EXERCISE INSTRUCTIONS - Tell how many lines of the entries below include the string "computer". Respond with the number alone.

RECORDED DATA -
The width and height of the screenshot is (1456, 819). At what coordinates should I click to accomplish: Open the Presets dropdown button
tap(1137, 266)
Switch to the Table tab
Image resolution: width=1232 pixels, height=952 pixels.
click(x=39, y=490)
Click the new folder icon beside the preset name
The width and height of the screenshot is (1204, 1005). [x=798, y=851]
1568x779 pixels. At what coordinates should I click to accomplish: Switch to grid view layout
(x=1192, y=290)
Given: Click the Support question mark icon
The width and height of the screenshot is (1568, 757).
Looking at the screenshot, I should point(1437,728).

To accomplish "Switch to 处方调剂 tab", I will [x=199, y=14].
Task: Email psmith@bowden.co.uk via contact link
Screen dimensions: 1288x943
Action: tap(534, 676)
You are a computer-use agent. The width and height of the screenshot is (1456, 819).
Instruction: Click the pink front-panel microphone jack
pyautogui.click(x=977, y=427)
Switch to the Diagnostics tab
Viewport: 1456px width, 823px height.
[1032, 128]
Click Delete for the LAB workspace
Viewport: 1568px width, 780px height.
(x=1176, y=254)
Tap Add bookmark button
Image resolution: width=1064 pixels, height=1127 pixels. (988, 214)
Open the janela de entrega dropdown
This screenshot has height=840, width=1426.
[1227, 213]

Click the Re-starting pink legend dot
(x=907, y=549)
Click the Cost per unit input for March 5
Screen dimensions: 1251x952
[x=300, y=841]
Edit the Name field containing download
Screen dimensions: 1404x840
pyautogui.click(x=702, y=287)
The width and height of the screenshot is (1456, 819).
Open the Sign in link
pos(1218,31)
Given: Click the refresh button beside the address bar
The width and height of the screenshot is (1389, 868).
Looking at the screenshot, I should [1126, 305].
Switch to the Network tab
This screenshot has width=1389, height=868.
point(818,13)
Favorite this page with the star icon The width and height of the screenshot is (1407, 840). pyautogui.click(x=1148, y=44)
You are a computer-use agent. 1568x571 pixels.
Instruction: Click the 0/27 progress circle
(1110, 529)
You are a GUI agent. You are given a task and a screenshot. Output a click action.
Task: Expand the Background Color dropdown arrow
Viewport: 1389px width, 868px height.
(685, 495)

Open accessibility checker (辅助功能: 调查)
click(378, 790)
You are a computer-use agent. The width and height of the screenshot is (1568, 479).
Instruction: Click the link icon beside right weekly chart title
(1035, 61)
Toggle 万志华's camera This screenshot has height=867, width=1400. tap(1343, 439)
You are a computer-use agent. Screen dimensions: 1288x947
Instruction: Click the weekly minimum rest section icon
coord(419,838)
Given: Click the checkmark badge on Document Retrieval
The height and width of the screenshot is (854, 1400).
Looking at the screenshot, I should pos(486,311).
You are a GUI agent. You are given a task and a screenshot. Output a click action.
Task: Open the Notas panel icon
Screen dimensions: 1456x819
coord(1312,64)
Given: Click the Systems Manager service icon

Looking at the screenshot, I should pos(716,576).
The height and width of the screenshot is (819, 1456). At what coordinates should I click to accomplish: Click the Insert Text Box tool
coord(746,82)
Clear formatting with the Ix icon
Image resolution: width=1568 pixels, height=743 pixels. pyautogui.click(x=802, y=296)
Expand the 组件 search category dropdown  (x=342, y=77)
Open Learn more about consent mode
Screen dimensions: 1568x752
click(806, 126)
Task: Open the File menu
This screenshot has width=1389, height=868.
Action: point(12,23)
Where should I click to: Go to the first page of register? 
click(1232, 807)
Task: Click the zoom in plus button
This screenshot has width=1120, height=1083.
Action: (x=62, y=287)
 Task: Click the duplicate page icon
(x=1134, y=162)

ANSWER BOX - 4